*** Opening of Material supplied ***
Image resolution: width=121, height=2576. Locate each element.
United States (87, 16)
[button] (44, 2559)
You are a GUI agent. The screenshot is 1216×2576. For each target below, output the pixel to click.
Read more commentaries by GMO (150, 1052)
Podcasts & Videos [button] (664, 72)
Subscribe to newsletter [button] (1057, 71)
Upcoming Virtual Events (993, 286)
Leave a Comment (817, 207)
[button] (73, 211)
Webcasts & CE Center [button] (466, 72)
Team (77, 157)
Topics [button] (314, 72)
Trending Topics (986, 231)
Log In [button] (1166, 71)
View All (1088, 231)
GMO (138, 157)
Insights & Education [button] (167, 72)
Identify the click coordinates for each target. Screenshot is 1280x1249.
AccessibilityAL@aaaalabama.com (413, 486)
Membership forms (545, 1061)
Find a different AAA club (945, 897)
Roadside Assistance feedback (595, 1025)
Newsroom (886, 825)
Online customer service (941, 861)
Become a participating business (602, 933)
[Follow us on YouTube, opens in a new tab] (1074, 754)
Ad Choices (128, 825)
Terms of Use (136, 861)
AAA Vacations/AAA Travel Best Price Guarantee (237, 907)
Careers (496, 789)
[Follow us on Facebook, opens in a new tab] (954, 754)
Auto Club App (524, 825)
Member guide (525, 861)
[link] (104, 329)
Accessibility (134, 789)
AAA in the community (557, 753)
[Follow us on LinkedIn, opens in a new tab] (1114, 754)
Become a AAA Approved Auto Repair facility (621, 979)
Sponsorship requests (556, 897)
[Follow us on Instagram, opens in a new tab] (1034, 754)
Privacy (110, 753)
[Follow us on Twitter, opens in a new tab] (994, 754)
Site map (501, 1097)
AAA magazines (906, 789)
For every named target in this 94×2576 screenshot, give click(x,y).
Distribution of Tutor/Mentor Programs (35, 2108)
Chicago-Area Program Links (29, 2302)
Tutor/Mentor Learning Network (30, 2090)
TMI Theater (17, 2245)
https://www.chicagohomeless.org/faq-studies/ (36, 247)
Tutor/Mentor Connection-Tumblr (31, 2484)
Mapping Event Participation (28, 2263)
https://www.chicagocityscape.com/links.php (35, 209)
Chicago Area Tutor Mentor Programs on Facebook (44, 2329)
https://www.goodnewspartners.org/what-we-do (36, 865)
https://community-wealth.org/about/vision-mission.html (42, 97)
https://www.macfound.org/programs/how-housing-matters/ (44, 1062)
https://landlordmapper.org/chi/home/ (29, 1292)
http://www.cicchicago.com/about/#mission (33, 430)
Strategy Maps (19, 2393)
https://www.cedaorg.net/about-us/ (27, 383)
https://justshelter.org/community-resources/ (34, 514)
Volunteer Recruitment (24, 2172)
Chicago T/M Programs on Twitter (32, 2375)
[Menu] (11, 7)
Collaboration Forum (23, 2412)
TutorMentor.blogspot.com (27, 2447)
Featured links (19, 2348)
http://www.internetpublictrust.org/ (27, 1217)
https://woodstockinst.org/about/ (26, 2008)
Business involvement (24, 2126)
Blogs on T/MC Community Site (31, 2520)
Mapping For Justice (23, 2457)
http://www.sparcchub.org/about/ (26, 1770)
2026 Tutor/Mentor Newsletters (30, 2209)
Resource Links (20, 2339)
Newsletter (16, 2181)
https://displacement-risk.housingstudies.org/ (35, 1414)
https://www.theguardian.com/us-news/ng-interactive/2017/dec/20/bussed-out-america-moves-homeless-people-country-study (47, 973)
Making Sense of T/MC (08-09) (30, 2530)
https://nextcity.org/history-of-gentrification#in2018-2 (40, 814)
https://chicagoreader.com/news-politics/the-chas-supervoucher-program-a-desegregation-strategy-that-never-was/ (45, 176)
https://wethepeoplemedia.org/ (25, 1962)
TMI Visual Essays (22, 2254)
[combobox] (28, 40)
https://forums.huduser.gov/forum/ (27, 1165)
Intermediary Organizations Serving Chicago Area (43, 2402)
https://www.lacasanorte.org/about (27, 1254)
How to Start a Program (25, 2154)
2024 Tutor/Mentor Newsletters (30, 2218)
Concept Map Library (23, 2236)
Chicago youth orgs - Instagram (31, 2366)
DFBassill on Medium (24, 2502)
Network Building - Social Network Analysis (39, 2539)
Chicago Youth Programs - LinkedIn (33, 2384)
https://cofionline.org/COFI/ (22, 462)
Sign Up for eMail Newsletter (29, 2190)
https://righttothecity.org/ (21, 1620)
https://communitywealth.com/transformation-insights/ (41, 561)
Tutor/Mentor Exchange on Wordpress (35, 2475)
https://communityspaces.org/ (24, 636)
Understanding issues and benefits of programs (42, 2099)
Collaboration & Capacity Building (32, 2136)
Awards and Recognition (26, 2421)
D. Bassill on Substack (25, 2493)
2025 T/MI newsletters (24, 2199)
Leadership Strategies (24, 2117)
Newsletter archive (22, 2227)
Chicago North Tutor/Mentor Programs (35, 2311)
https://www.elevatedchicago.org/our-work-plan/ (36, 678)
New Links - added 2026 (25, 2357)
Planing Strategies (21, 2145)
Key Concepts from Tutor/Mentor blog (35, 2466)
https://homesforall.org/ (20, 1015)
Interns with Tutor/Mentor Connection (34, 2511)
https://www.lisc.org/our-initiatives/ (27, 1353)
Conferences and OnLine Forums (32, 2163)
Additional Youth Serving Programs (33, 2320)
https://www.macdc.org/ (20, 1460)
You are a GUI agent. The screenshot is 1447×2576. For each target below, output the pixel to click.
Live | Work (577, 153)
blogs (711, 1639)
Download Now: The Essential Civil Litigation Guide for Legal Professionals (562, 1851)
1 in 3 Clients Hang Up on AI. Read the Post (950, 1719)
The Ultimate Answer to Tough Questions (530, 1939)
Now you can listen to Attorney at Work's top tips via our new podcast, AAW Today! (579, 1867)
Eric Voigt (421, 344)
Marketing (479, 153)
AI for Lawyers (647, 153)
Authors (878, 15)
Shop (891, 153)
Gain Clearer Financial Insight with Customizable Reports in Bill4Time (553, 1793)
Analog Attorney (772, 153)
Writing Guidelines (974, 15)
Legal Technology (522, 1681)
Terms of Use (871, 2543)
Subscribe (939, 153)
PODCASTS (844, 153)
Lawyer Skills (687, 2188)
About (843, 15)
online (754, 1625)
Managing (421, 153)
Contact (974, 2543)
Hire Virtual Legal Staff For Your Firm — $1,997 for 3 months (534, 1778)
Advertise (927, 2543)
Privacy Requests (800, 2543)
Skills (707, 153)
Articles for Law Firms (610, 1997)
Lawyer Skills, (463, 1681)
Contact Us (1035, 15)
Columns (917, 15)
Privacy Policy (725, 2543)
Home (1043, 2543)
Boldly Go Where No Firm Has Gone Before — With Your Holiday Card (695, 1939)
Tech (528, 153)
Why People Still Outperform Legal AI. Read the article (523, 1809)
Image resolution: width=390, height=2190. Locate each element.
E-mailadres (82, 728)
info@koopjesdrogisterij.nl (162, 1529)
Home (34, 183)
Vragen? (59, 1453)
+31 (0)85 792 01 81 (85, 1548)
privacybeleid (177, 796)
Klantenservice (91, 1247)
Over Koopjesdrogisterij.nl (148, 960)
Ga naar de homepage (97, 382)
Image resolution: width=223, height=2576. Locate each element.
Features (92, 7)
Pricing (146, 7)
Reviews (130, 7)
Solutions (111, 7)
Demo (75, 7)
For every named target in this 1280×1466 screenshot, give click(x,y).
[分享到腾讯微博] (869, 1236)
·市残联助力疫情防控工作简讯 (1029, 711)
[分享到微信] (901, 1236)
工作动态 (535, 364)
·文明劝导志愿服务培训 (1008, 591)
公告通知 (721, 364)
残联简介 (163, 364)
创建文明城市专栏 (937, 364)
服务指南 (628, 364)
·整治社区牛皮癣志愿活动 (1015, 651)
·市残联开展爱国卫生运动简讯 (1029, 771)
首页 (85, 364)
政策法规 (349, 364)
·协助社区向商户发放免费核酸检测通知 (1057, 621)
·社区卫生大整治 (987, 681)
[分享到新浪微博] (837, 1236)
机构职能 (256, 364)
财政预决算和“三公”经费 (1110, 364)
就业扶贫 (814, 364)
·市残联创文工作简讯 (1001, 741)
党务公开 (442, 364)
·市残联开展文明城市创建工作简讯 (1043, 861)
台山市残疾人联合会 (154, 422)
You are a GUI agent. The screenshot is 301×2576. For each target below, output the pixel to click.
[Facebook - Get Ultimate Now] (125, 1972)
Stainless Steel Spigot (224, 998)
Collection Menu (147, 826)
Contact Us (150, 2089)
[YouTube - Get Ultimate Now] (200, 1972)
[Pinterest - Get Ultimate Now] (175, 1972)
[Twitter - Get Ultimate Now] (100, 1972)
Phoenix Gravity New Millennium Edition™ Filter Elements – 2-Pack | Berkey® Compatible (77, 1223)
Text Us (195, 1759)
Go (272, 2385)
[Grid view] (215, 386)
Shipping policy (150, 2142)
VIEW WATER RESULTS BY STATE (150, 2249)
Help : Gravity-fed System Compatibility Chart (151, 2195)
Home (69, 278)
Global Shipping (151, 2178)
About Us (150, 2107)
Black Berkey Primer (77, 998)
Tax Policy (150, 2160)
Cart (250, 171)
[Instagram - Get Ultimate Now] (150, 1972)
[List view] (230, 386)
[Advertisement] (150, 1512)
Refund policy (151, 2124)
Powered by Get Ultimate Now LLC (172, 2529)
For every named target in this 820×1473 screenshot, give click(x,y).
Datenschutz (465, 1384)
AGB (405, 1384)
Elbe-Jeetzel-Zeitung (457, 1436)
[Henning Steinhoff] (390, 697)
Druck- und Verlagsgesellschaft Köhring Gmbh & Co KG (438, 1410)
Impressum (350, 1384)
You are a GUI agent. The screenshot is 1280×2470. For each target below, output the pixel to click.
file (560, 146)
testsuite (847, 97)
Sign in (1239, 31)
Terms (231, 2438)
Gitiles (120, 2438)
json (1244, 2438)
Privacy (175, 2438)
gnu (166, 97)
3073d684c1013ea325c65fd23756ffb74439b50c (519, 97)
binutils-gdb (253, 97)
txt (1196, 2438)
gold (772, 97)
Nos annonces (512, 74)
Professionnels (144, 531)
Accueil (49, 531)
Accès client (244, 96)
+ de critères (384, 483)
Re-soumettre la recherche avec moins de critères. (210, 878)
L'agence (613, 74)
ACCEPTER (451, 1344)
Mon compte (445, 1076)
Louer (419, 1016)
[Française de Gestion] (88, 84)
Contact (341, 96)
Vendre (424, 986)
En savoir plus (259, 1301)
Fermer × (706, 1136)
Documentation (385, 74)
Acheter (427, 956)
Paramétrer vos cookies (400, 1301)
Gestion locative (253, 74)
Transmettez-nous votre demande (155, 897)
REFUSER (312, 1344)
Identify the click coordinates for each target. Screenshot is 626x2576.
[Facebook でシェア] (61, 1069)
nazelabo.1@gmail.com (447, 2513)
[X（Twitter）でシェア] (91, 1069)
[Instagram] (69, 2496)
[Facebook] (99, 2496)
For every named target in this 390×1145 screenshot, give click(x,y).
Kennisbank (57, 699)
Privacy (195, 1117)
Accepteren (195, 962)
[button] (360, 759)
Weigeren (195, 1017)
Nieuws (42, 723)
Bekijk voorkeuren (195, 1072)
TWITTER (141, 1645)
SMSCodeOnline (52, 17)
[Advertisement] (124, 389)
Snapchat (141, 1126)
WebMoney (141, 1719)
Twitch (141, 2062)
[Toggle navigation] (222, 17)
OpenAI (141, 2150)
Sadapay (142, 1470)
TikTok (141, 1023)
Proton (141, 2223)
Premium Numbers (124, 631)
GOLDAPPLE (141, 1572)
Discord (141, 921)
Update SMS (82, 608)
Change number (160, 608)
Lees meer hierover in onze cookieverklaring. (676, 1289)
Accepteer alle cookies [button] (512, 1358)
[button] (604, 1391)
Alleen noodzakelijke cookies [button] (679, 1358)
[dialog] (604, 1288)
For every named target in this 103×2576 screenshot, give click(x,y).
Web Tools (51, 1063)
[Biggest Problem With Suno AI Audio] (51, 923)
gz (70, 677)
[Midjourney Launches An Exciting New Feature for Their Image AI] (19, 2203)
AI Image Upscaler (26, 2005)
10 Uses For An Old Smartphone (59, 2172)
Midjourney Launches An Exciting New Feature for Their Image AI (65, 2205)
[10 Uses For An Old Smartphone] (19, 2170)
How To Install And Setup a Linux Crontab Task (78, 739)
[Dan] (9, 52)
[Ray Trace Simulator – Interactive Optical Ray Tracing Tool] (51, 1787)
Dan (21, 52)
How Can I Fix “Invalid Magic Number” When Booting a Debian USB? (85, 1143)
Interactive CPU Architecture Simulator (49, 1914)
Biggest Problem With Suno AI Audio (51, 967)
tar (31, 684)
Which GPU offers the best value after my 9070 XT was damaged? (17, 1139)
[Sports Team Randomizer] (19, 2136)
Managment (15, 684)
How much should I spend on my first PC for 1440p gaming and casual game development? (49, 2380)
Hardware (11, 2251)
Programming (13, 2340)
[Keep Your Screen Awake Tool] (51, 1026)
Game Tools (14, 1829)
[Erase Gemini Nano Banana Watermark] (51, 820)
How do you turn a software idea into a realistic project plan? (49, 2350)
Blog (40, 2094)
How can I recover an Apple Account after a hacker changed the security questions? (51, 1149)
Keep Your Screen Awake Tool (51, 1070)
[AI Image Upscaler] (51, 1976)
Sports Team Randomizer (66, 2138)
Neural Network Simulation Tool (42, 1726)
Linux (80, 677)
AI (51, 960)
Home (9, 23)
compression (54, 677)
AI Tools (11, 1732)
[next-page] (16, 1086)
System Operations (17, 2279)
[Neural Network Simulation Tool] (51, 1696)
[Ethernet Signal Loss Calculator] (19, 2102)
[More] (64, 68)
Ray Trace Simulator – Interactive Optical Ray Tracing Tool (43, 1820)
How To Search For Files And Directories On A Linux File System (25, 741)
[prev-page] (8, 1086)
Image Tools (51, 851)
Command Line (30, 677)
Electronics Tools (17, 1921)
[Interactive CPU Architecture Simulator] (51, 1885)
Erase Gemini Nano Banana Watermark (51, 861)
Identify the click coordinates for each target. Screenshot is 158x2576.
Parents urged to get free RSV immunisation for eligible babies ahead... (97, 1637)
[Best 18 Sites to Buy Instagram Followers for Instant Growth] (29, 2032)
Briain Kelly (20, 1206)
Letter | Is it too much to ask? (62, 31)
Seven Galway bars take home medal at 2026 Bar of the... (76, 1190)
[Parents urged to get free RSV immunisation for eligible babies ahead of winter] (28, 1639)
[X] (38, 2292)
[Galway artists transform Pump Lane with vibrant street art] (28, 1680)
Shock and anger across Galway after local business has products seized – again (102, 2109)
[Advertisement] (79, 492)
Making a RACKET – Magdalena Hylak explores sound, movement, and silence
*** Close of Material supplied ***
Prompt: Working from the data above, extract solely the lines from the one containing "[Advertisement] (150, 1512)" through the one containing "Elbe-Jeetzel-Zeitung (457, 1436)", exactly as they appear, both included.

Result below:
[Advertisement] (150, 1512)
Refund policy (151, 2124)
Powered by Get Ultimate Now LLC (172, 2529)
For every named target in this 820×1473 screenshot, give click(x,y).
Datenschutz (465, 1384)
AGB (405, 1384)
Elbe-Jeetzel-Zeitung (457, 1436)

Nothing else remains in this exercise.